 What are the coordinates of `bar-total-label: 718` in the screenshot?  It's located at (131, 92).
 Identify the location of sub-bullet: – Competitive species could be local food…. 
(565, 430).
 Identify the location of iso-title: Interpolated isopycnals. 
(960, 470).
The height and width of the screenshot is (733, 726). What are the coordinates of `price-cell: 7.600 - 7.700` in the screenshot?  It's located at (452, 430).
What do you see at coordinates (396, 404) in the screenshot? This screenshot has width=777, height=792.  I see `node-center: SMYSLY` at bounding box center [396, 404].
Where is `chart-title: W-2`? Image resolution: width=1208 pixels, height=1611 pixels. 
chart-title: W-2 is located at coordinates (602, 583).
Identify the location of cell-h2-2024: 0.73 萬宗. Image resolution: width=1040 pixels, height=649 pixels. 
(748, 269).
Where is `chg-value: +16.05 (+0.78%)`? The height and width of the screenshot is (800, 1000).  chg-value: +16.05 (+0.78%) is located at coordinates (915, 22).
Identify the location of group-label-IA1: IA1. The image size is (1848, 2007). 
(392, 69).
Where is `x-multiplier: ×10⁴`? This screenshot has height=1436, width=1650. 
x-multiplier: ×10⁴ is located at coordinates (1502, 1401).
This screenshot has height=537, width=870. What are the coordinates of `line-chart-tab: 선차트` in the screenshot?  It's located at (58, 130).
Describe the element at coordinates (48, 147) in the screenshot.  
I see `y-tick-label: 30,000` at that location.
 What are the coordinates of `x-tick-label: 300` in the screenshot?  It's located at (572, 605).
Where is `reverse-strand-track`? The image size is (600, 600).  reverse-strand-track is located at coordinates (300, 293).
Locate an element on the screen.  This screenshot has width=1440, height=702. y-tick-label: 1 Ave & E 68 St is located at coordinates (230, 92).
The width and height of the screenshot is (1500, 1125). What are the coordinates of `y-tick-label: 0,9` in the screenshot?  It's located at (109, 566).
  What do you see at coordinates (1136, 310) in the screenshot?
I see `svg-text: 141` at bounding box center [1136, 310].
§
Exercise goal: Please write out the entries again, swapping every "Identify the location of" for "Find the position of" and leaving everything else unchanged.

Output for this task:
 What are the coordinates of `bar-total-label: 718` in the screenshot?  It's located at (131, 92).
 Find the position of sub-bullet: – Competitive species could be local food…. 
(565, 430).
 Find the position of iso-title: Interpolated isopycnals. 
(960, 470).
The height and width of the screenshot is (733, 726). What are the coordinates of `price-cell: 7.600 - 7.700` in the screenshot?  It's located at (452, 430).
What do you see at coordinates (396, 404) in the screenshot? This screenshot has width=777, height=792.  I see `node-center: SMYSLY` at bounding box center [396, 404].
Where is `chart-title: W-2`? Image resolution: width=1208 pixels, height=1611 pixels. 
chart-title: W-2 is located at coordinates (602, 583).
Find the position of cell-h2-2024: 0.73 萬宗. Image resolution: width=1040 pixels, height=649 pixels. 
(748, 269).
Where is `chg-value: +16.05 (+0.78%)`? The height and width of the screenshot is (800, 1000).  chg-value: +16.05 (+0.78%) is located at coordinates (915, 22).
Find the position of group-label-IA1: IA1. The image size is (1848, 2007). 
(392, 69).
Where is `x-multiplier: ×10⁴`? This screenshot has height=1436, width=1650. 
x-multiplier: ×10⁴ is located at coordinates (1502, 1401).
This screenshot has height=537, width=870. What are the coordinates of `line-chart-tab: 선차트` in the screenshot?  It's located at (58, 130).
Describe the element at coordinates (48, 147) in the screenshot.  
I see `y-tick-label: 30,000` at that location.
 What are the coordinates of `x-tick-label: 300` in the screenshot?  It's located at (572, 605).
Where is `reverse-strand-track`? The image size is (600, 600).  reverse-strand-track is located at coordinates (300, 293).
Locate an element on the screen.  This screenshot has width=1440, height=702. y-tick-label: 1 Ave & E 68 St is located at coordinates (230, 92).
The width and height of the screenshot is (1500, 1125). What are the coordinates of `y-tick-label: 0,9` in the screenshot?  It's located at (109, 566).
  What do you see at coordinates (1136, 310) in the screenshot?
I see `svg-text: 141` at bounding box center [1136, 310].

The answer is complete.